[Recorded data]
----
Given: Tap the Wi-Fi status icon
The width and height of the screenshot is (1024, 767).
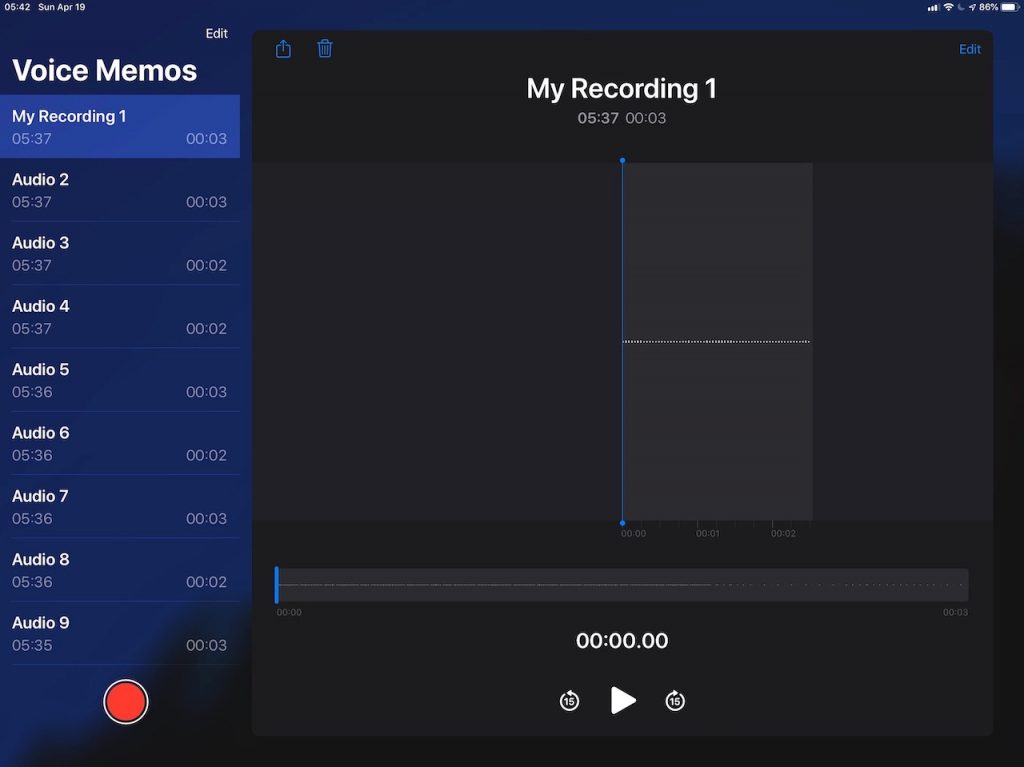Looking at the screenshot, I should point(948,7).
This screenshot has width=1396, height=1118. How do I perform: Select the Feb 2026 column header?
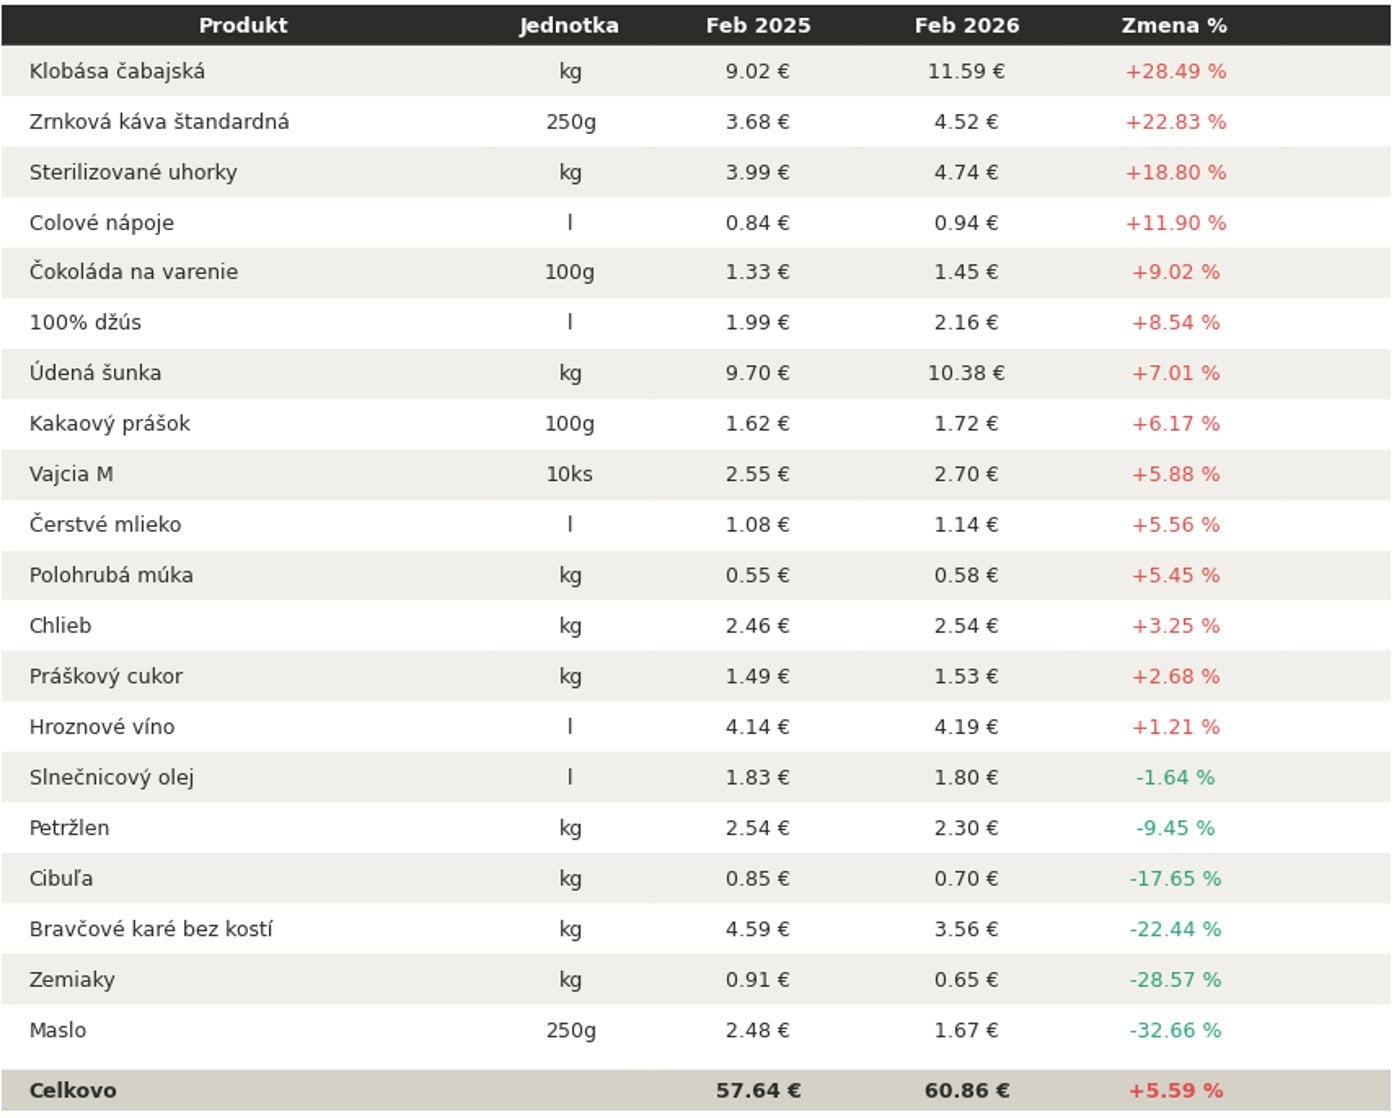click(966, 25)
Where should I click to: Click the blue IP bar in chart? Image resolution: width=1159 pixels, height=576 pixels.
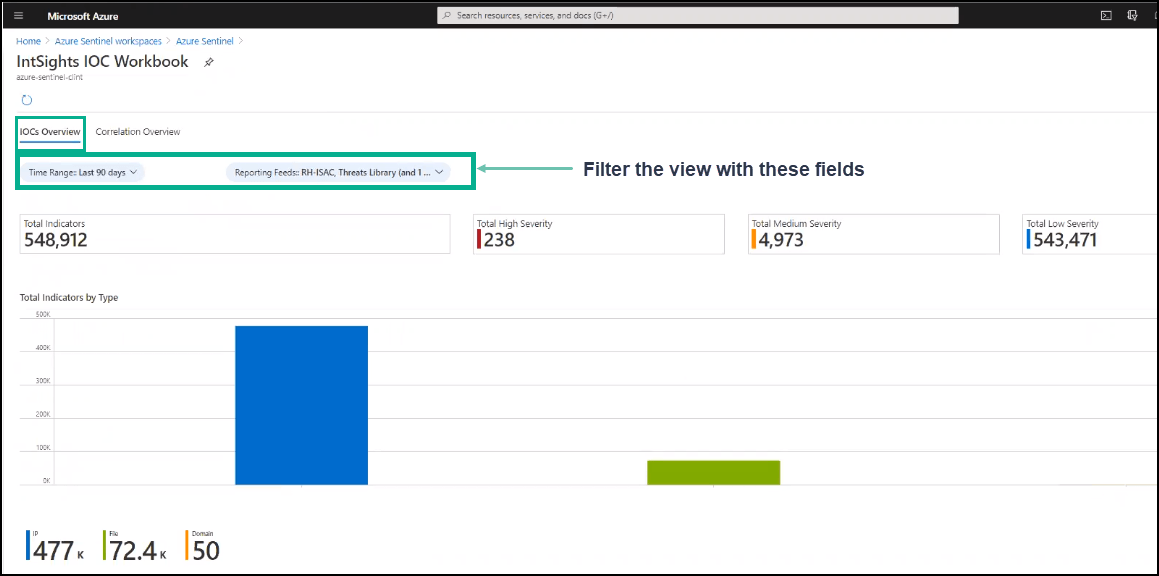pyautogui.click(x=301, y=405)
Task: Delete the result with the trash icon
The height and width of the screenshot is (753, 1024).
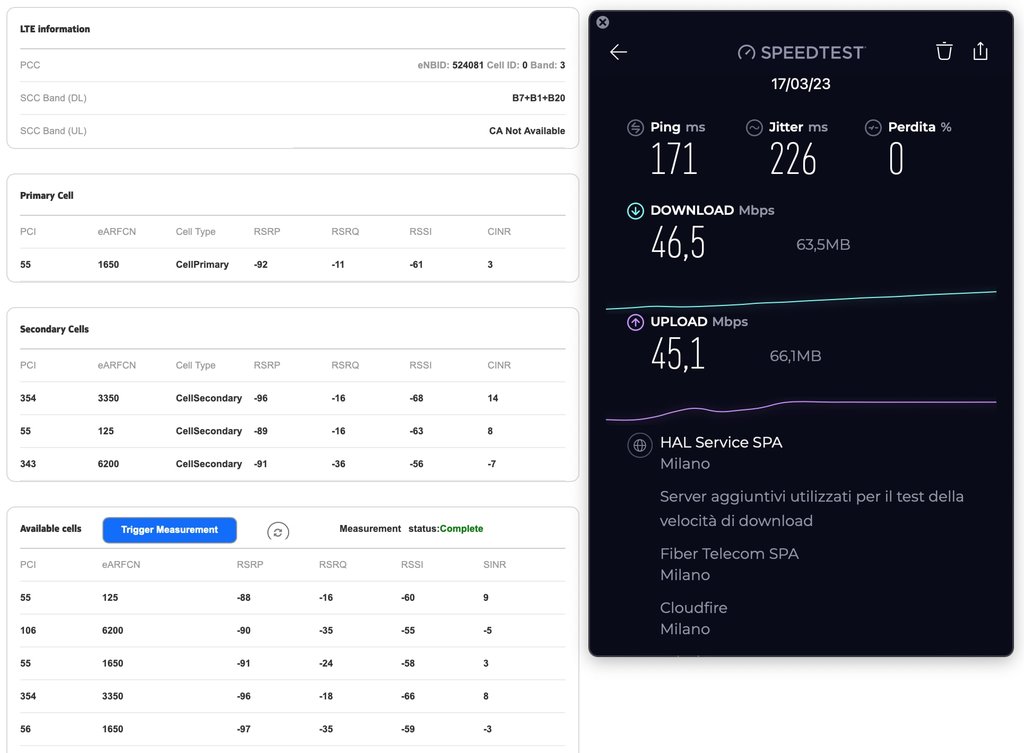Action: click(x=944, y=51)
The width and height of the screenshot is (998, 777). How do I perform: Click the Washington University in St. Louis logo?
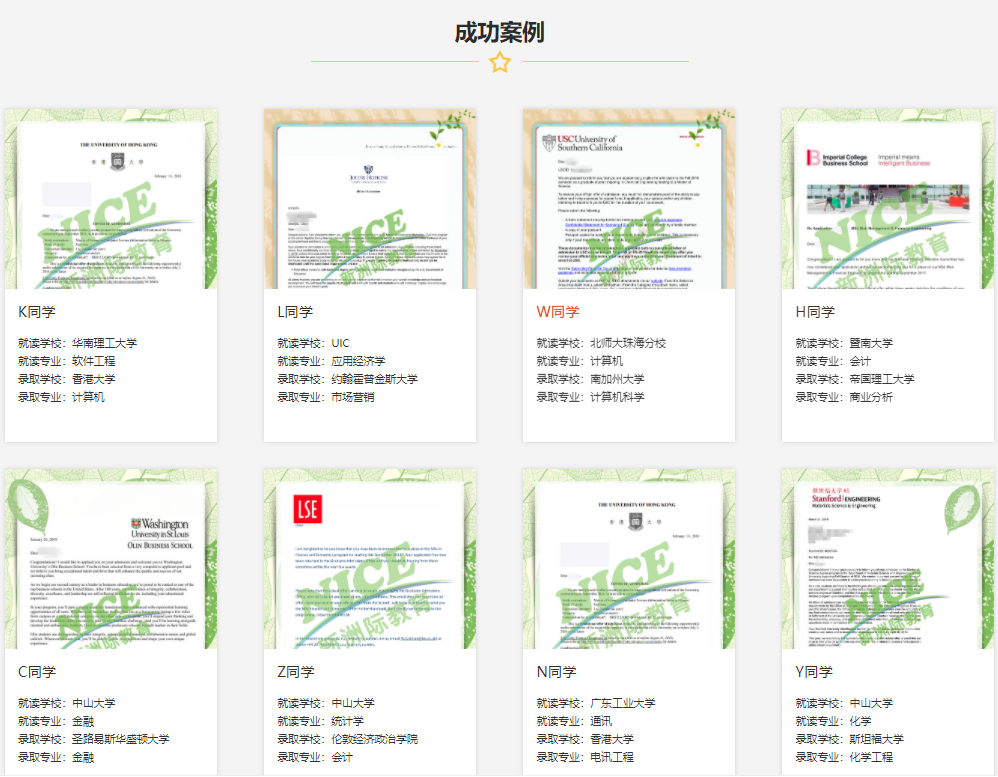154,530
----
**PROBLEM TO WORK ON**
For the string "icon", go through the entries above and copy each line where it occurs.

**REPLY**
Given: Tap the Wi-Fi status icon
Task: Delete the result with the trash icon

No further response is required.